Find the line that contains "Where should I"; please output it and each line after it, exactly as shown, up to the end of the entries below, skipping pictures.

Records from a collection
++++++

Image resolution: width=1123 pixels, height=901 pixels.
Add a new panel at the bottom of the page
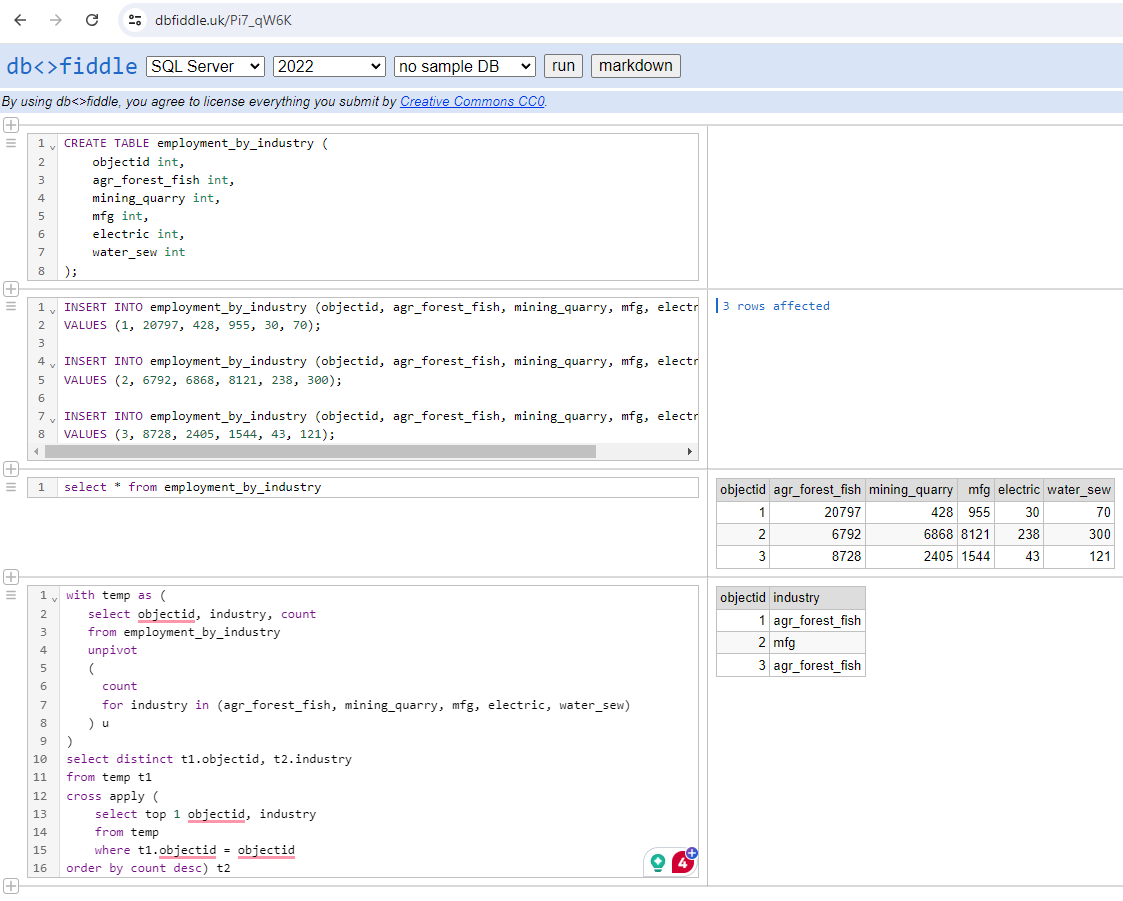click(10, 886)
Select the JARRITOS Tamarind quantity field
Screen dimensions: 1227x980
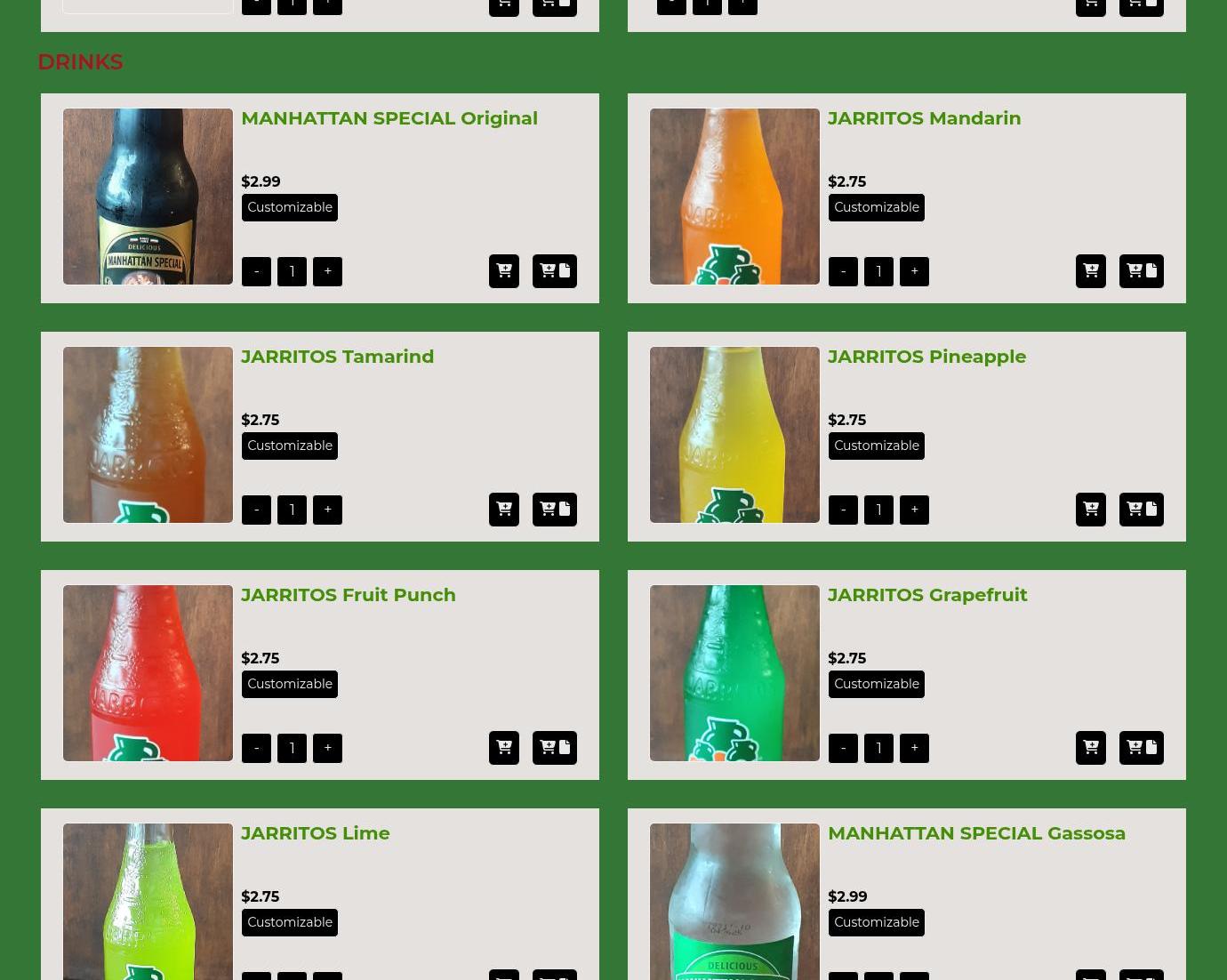click(292, 510)
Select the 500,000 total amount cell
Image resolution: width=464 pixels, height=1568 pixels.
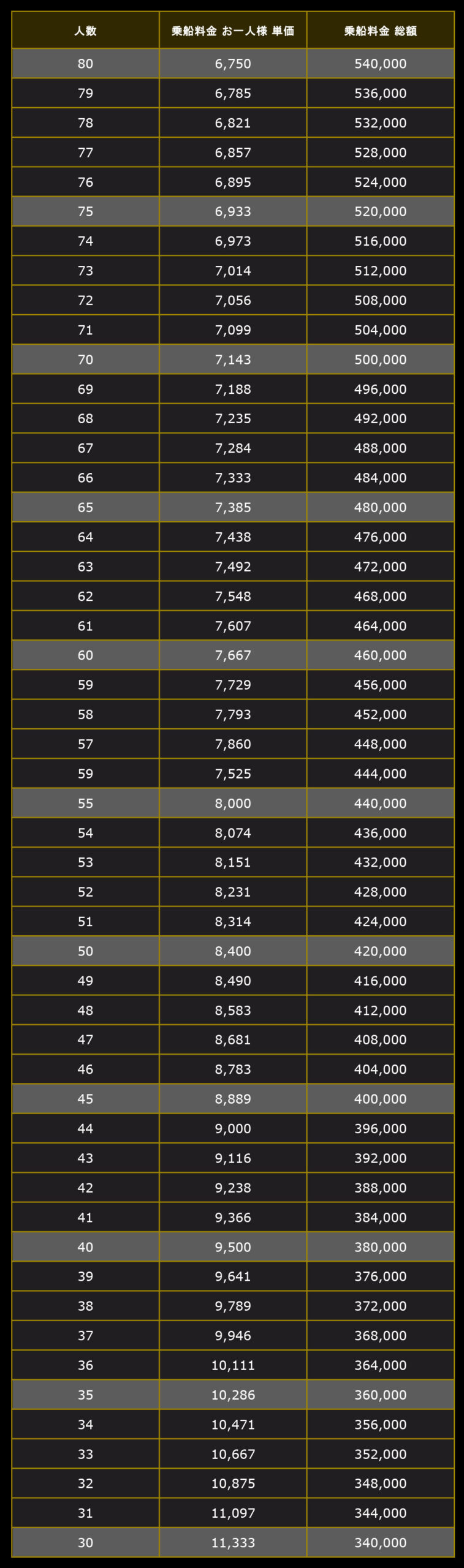click(381, 360)
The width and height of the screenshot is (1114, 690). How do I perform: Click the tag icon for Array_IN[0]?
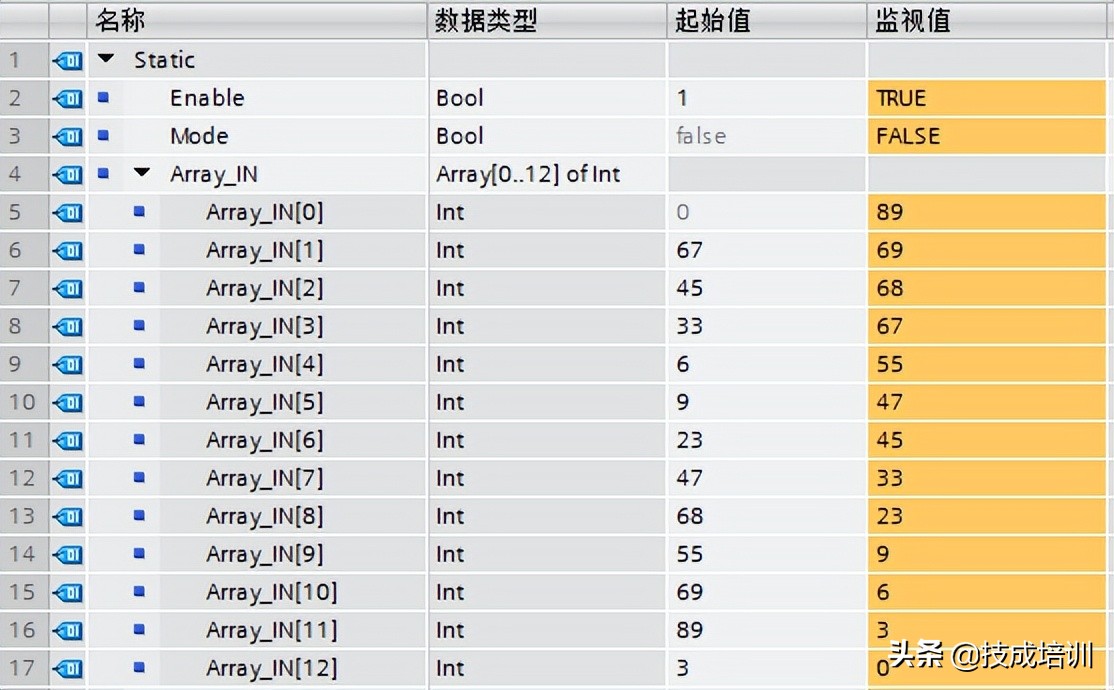tap(65, 211)
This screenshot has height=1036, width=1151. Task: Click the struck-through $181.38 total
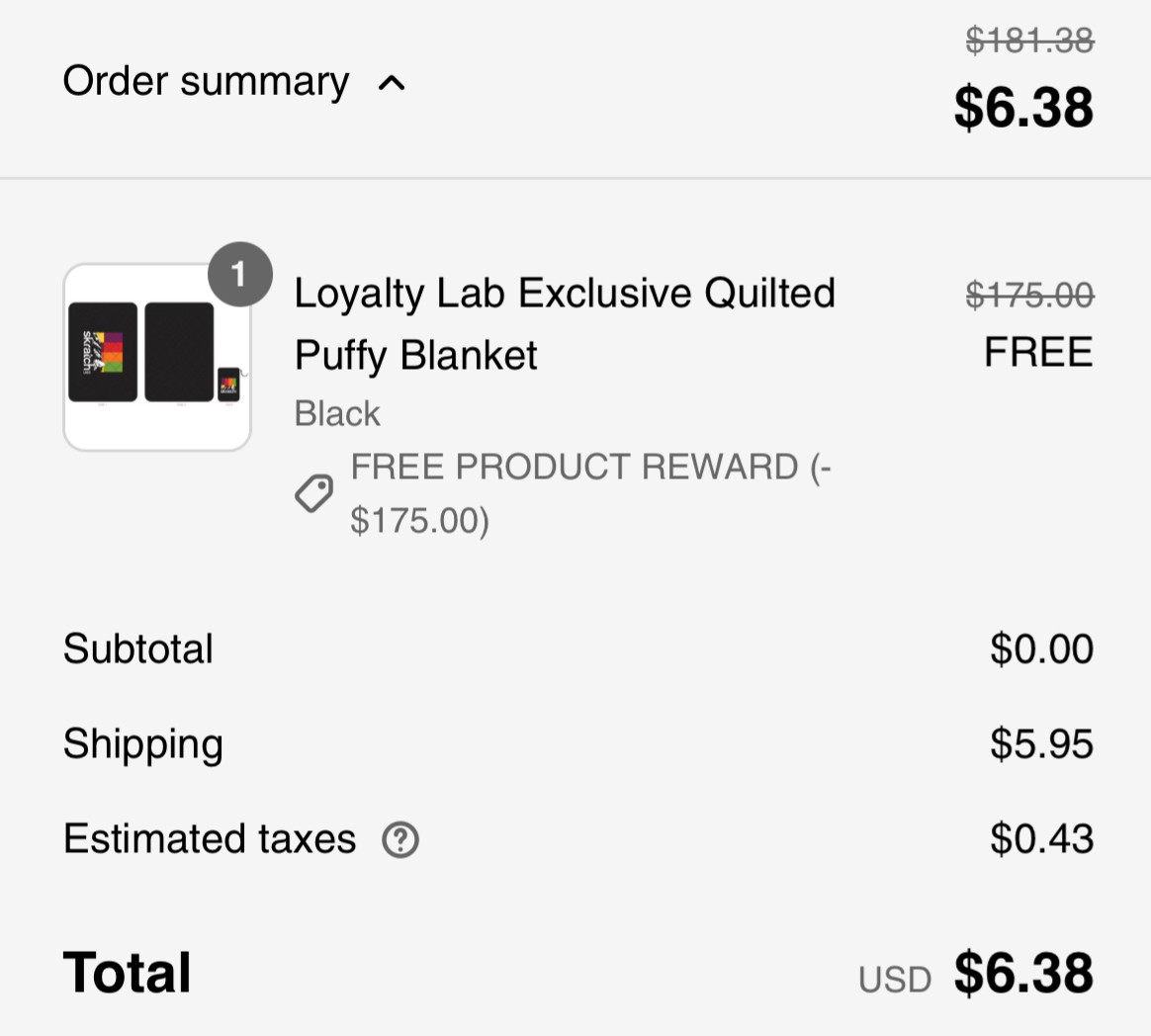(1030, 40)
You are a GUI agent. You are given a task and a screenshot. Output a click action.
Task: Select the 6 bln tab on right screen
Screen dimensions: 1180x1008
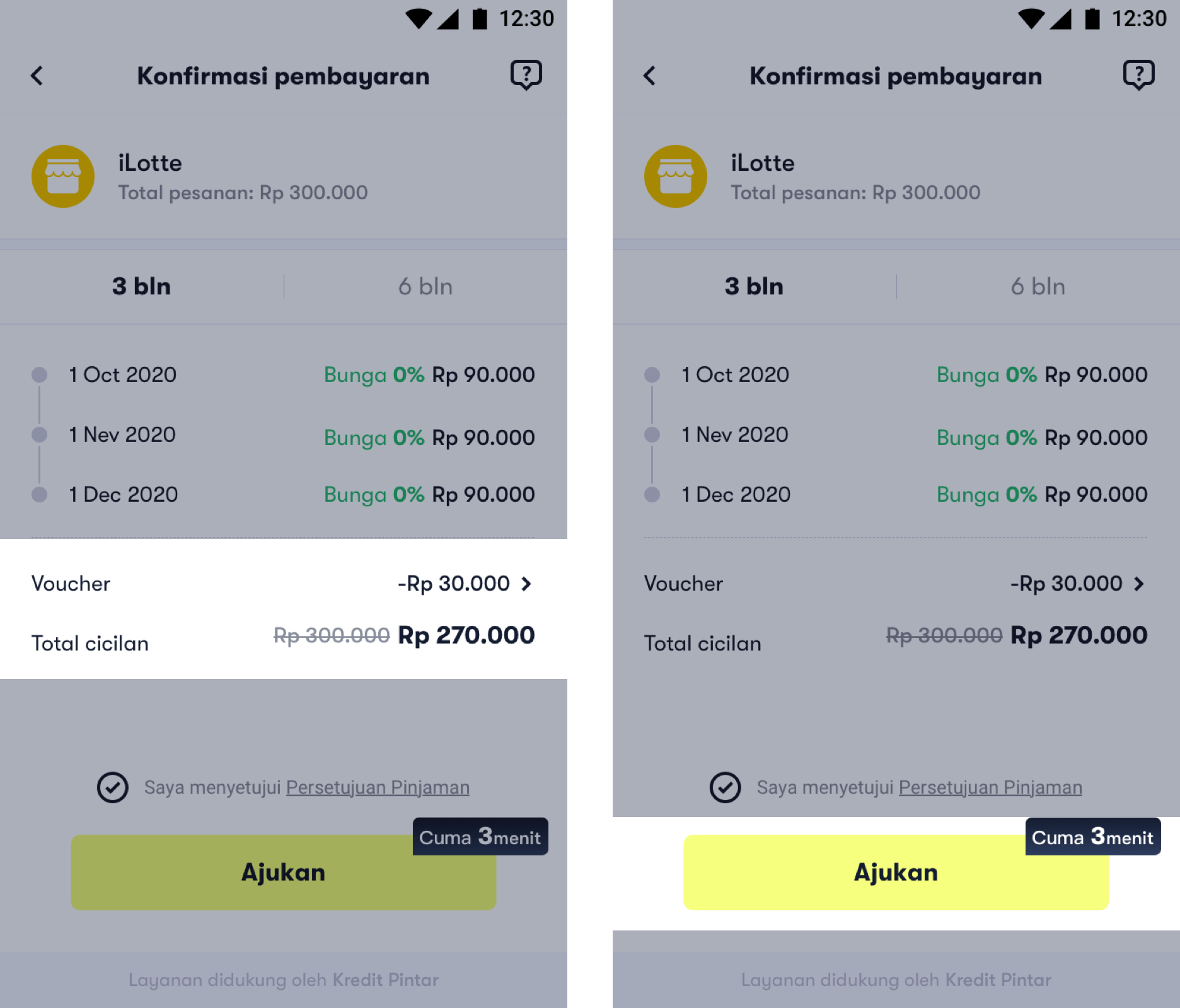[x=1038, y=287]
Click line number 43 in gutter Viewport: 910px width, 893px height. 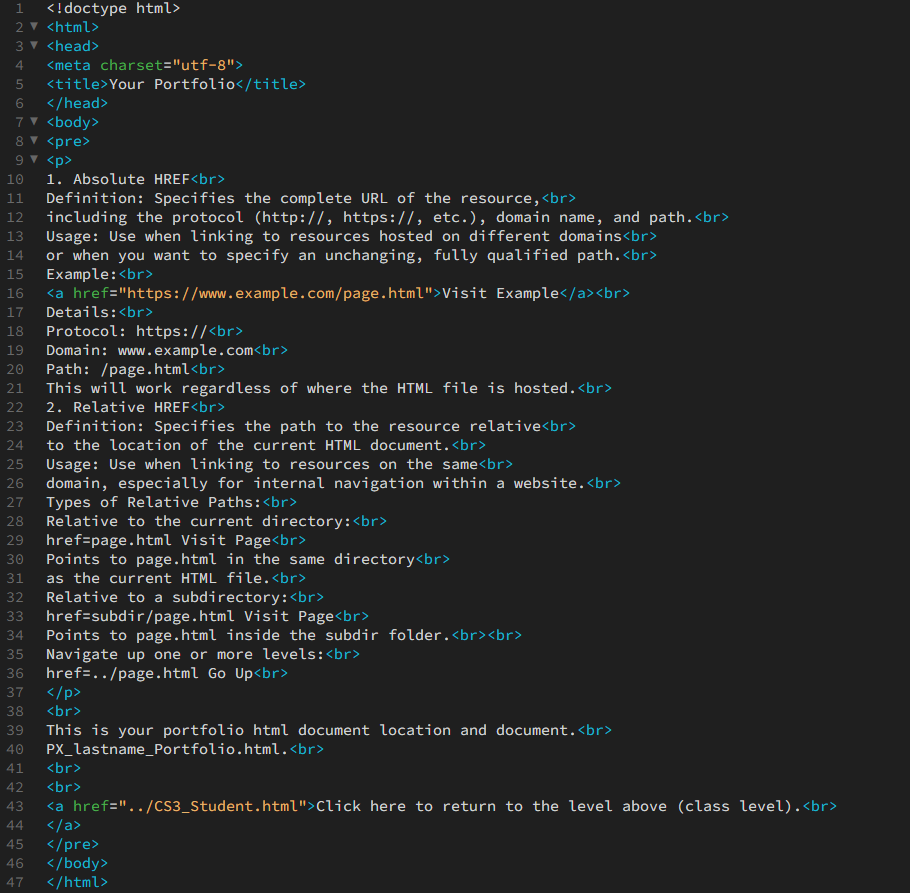[15, 806]
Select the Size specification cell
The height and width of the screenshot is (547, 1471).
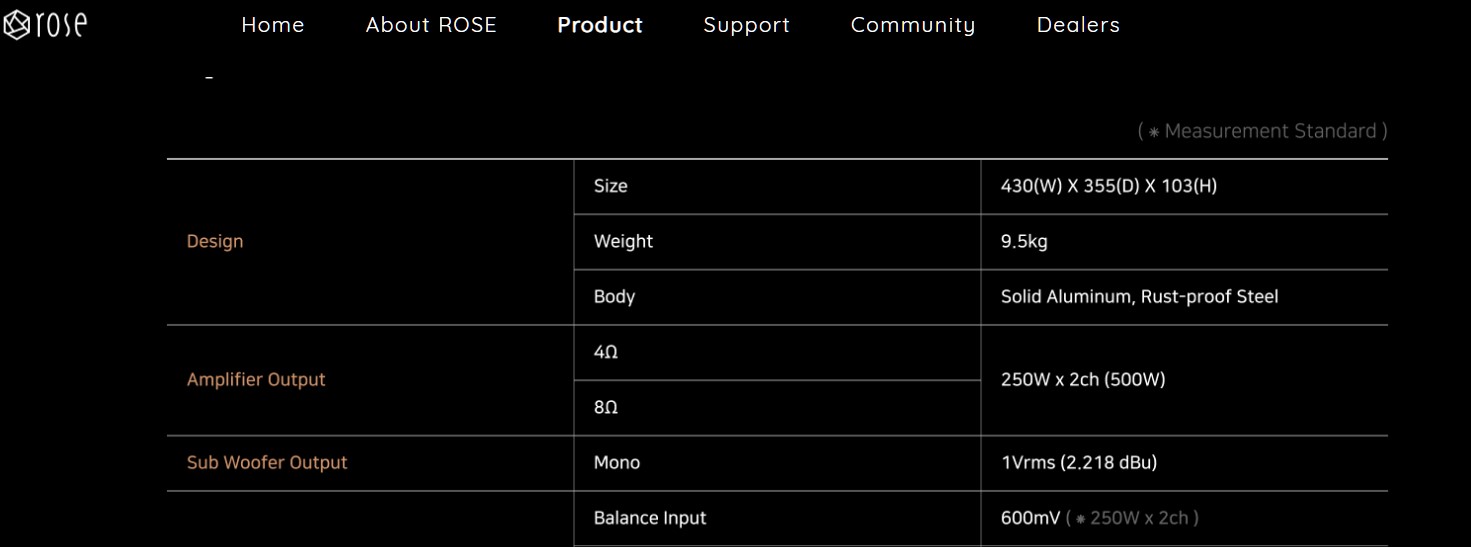click(777, 186)
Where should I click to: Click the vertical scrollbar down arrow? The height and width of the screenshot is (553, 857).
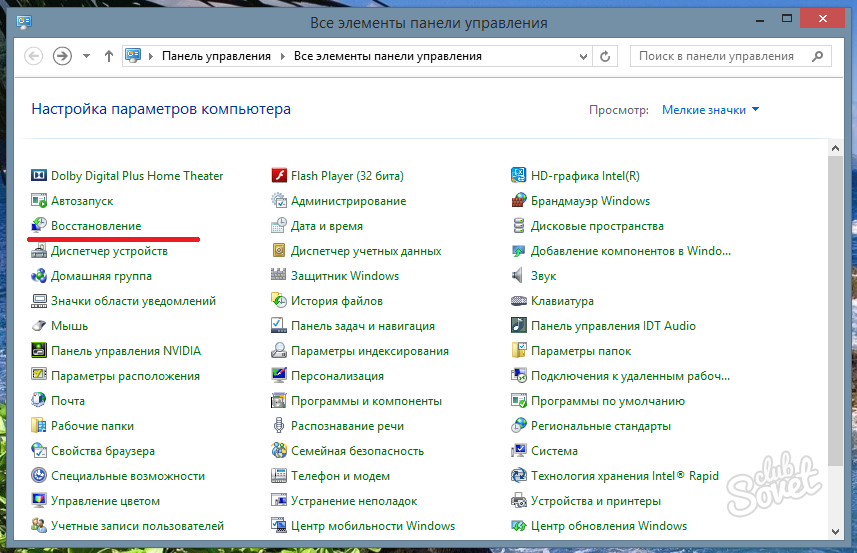click(x=835, y=533)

++++++

▶ _ANSWER FOR THE TASK_:
Where should I click to: Click the vertical scrollbar down arrow? The height and width of the screenshot is (553, 857).
click(x=835, y=533)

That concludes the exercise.